Every record that follows must be given again exactly.
Input records START
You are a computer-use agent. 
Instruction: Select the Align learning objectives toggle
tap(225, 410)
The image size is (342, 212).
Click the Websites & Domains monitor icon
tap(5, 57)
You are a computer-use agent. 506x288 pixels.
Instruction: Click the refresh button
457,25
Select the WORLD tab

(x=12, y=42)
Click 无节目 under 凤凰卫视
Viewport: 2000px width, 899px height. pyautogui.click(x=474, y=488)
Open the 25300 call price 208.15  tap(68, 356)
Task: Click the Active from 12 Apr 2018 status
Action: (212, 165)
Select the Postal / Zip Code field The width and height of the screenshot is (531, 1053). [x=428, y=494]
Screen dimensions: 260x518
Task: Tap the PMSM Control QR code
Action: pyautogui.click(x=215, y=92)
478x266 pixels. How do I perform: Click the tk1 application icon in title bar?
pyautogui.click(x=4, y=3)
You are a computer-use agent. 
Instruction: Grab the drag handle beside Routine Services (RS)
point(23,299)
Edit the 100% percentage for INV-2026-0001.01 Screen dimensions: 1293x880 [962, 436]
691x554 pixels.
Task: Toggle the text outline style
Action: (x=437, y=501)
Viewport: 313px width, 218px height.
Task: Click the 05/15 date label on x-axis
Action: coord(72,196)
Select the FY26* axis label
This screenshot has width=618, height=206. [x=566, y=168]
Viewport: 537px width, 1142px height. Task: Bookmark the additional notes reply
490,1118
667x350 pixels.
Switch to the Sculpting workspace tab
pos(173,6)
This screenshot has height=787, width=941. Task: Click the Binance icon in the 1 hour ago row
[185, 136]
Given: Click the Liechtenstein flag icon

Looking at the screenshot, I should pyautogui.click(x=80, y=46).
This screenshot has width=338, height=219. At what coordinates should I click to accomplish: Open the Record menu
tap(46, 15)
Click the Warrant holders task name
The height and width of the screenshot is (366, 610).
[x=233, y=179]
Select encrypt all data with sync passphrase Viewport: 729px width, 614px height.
Input records END
__Output for this exercise__.
You are a computer-use agent. 
Instruction: Select the Align learning objectives toggle
tap(225, 410)
The image size is (342, 212).
Click the Websites & Domains monitor icon
tap(5, 57)
You are a computer-use agent. 506x288 pixels.
Instruction: Click the refresh button
457,25
Select the WORLD tab

(x=12, y=42)
Click 无节目 under 凤凰卫视
Viewport: 2000px width, 899px height. pyautogui.click(x=474, y=488)
Open the 25300 call price 208.15  tap(68, 356)
Task: Click the Active from 12 Apr 2018 status
Action: (212, 165)
Select the Postal / Zip Code field The width and height of the screenshot is (531, 1053). [x=428, y=494]
Screen dimensions: 260x518
Task: Tap the PMSM Control QR code
Action: pyautogui.click(x=215, y=92)
478x266 pixels. How do I perform: Click the tk1 application icon in title bar?
pyautogui.click(x=4, y=3)
You are a computer-use agent. 
Instruction: Grab the drag handle beside Routine Services (RS)
point(23,299)
Edit the 100% percentage for INV-2026-0001.01 Screen dimensions: 1293x880 [962, 436]
691x554 pixels.
Task: Toggle the text outline style
Action: (x=437, y=501)
Viewport: 313px width, 218px height.
Task: Click the 05/15 date label on x-axis
Action: coord(72,196)
Select the FY26* axis label
This screenshot has width=618, height=206. [x=566, y=168]
Viewport: 537px width, 1142px height. Task: Bookmark the additional notes reply
490,1118
667x350 pixels.
Switch to the Sculpting workspace tab
pos(173,6)
This screenshot has height=787, width=941. Task: Click the Binance icon in the 1 hour ago row
[185, 136]
Given: Click the Liechtenstein flag icon

Looking at the screenshot, I should pyautogui.click(x=80, y=46).
This screenshot has width=338, height=219. At what coordinates should I click to accomplish: Open the Record menu
tap(46, 15)
Click the Warrant holders task name
The height and width of the screenshot is (366, 610).
[x=233, y=179]
Select encrypt all data with sync passphrase Viewport: 729px width, 614px height.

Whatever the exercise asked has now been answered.